The stairs were a bit frightening. I’m not huge on heights, and I particularly didn’t like that you could see straight down into the depth of the canyon below through the metal stairs. They were also wobbly in places or had (small) holes in others. The stairs cling to the side of the canyon in a not so comforting fashion, and they had a tendency to move a bit as people waked on them. Add in the huffing and puffing from climbing stairs at elevation, and I was thankful to get back on solid ground.

Despite the scare, they are 100 percent worth the views at the bottom (and along the way if you aren’t freaking out and staring at the hand rail calculating if it will really save you). Bonus, you get in a good workout before hopping back in the car.

5. Yellowstone Lake

To be fair, we just drove around the edge of it on our way home, but this expansive lake was incredible. It’s the largest high elevation lake in North America. With 141 miles of shoreline, it felt like it went forever. It blew my mind that the lake is frozen for nearly half the year. I can’t imagine what it takes to freeze a lake that’s roughly 20 miles long and 14 miles wide.

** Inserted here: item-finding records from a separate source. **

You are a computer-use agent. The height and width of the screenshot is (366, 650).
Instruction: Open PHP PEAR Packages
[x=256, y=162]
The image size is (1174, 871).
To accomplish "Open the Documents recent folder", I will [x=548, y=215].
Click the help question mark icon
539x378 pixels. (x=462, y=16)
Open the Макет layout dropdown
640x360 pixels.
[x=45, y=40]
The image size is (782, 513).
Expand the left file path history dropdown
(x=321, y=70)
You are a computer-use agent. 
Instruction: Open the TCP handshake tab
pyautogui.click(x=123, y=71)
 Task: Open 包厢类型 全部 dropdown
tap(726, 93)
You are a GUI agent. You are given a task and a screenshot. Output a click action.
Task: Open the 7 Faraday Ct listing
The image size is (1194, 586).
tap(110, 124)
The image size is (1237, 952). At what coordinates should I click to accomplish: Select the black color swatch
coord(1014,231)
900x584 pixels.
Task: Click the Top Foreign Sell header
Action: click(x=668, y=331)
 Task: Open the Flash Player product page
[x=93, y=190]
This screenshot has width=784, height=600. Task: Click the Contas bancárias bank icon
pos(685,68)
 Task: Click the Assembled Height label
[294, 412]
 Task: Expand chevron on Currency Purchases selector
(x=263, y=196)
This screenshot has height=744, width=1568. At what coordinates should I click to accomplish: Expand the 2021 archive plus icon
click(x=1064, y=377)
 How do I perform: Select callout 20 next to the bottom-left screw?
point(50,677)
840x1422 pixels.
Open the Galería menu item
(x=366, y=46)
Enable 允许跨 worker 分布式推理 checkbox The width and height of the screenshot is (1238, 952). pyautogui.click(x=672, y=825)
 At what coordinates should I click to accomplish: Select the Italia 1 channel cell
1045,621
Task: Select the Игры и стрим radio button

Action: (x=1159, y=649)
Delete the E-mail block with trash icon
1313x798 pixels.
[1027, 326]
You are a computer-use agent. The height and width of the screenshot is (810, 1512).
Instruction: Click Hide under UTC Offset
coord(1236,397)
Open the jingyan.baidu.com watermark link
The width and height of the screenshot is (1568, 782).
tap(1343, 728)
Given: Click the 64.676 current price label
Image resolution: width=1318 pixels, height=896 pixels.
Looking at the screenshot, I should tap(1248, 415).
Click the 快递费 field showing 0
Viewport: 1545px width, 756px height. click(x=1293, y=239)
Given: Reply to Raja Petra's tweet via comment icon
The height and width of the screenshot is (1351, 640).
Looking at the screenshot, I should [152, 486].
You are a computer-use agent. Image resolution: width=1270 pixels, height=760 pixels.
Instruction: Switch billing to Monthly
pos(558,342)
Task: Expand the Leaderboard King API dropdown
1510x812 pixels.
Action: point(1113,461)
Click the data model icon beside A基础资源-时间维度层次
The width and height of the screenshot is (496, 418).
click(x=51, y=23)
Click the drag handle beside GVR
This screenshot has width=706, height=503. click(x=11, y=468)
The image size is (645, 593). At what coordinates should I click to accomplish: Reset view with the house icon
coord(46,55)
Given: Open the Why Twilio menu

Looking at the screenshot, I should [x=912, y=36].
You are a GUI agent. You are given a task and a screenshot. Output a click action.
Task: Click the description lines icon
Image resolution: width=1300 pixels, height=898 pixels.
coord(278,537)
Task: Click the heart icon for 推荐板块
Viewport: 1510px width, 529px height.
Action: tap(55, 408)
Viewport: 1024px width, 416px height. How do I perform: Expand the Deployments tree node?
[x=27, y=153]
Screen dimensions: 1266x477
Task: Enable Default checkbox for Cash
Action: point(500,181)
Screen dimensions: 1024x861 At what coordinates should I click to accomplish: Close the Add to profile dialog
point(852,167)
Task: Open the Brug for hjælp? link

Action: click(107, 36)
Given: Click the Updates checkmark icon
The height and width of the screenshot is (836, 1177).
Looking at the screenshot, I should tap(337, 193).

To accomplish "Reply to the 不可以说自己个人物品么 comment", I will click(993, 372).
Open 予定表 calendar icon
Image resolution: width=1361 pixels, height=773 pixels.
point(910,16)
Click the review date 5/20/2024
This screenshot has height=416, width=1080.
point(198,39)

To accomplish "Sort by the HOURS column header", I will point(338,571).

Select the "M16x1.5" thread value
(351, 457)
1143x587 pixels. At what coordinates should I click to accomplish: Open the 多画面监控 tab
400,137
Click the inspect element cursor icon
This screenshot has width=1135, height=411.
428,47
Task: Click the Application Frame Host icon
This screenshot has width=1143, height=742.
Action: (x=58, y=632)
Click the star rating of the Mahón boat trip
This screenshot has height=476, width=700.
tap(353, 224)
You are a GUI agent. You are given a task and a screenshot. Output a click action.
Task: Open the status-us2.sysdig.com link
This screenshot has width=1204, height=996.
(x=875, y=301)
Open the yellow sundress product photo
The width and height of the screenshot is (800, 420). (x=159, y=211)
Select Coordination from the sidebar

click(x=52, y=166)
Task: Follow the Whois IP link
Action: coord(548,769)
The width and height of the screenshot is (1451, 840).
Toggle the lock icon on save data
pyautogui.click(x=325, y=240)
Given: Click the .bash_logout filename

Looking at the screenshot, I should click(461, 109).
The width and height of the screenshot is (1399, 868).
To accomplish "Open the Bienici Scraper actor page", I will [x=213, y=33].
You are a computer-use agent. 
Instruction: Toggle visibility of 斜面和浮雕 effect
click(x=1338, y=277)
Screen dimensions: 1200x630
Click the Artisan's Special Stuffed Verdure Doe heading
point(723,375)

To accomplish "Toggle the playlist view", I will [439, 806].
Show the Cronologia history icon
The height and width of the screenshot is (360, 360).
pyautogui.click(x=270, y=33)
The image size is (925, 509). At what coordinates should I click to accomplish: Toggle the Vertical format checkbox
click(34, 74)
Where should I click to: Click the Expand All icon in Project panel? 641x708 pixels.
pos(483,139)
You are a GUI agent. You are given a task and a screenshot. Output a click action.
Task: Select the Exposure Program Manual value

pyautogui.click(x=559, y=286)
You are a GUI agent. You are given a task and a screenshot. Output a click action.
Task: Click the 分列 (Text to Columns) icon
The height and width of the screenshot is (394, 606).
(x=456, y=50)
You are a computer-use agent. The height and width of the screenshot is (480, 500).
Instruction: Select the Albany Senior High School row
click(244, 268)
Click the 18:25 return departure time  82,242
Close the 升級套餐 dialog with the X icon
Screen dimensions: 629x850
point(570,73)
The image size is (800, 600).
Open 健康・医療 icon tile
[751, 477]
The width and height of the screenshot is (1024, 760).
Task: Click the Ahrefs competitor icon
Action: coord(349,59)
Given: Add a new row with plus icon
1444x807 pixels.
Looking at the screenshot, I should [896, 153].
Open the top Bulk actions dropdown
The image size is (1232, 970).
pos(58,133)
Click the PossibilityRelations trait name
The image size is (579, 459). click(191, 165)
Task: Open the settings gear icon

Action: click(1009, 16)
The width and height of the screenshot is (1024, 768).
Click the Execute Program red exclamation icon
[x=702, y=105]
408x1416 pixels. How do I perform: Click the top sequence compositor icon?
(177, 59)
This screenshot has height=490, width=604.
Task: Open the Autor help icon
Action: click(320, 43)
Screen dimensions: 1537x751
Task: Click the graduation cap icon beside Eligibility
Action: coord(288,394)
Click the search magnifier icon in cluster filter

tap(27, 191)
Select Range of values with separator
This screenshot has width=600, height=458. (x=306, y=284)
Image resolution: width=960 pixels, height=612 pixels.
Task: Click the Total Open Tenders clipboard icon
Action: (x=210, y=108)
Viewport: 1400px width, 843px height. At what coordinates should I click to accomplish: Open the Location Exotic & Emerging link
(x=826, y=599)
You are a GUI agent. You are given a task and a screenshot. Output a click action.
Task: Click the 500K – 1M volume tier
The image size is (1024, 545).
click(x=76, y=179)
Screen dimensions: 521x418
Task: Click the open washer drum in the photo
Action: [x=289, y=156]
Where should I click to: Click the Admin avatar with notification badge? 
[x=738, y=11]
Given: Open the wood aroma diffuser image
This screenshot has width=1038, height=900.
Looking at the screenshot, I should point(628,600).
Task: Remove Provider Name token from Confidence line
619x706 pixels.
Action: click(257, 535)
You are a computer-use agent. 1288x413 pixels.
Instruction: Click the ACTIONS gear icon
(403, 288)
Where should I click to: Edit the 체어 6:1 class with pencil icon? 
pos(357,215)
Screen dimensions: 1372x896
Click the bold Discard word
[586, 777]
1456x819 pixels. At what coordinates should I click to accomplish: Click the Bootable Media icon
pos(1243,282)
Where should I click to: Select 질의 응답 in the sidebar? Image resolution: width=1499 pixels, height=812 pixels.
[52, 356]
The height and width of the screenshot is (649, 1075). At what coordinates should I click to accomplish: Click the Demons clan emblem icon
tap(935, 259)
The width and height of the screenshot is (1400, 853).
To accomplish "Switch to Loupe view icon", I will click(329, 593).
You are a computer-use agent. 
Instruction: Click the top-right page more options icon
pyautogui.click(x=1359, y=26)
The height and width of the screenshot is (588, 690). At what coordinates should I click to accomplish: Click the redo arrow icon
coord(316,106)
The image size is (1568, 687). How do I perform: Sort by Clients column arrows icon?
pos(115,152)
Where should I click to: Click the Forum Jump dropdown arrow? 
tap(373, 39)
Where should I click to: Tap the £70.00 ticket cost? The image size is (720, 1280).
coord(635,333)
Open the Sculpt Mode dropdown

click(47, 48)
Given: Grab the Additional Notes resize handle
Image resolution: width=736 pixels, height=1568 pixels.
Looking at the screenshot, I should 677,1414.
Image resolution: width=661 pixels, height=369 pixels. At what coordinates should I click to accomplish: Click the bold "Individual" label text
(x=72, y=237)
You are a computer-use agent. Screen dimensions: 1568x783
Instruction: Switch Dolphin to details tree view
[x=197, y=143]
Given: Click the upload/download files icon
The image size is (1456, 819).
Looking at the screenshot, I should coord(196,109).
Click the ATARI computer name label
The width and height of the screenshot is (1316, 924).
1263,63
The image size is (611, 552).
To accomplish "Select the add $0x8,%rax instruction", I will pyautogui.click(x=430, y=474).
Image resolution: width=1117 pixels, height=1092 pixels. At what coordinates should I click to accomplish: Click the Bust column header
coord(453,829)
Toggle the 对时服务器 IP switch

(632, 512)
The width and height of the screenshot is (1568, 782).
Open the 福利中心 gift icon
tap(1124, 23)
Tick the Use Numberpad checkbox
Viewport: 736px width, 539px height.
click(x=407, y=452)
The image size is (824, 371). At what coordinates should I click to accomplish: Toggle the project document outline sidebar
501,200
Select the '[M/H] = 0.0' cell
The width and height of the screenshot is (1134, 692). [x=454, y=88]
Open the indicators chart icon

I’ve spent my fair share of time around Lake Tahoe, and this lake didn’t stop impressing me. It went on for miles and miles. Stunning.

So much more

There is plenty more to see, but if you only have one day in the Yellowstone National Park, this southern loop will give you a good start. There are plenty of places to pull over along it to see jaw-dropping views and wildlife (between the two parks we saw bison, elk, a wolf, lots of adorable chipmunks, squirrels, unidentified birds, and cute dogs traveling with humans). We got to the park a little before lunch and left around five or so.

One Day Yellowstone National Park

One Day Yellowstone National Park – Chipmunk

After a day of exploring (and what does start to feel like too long in the car), we were spent.

Helpful Tips

There are water bottle filling stations at just about every tourist information station.

The food sold at Old Faithful did not look appealing – I’m very thankful I brought my own lunch.

We stayed with other people in well-populated areas and didn’t have to worry about bears. If you do want to hike around and have a little more space to yourself, it’s a good idea to bring bear spray and take the snacks out of your bag.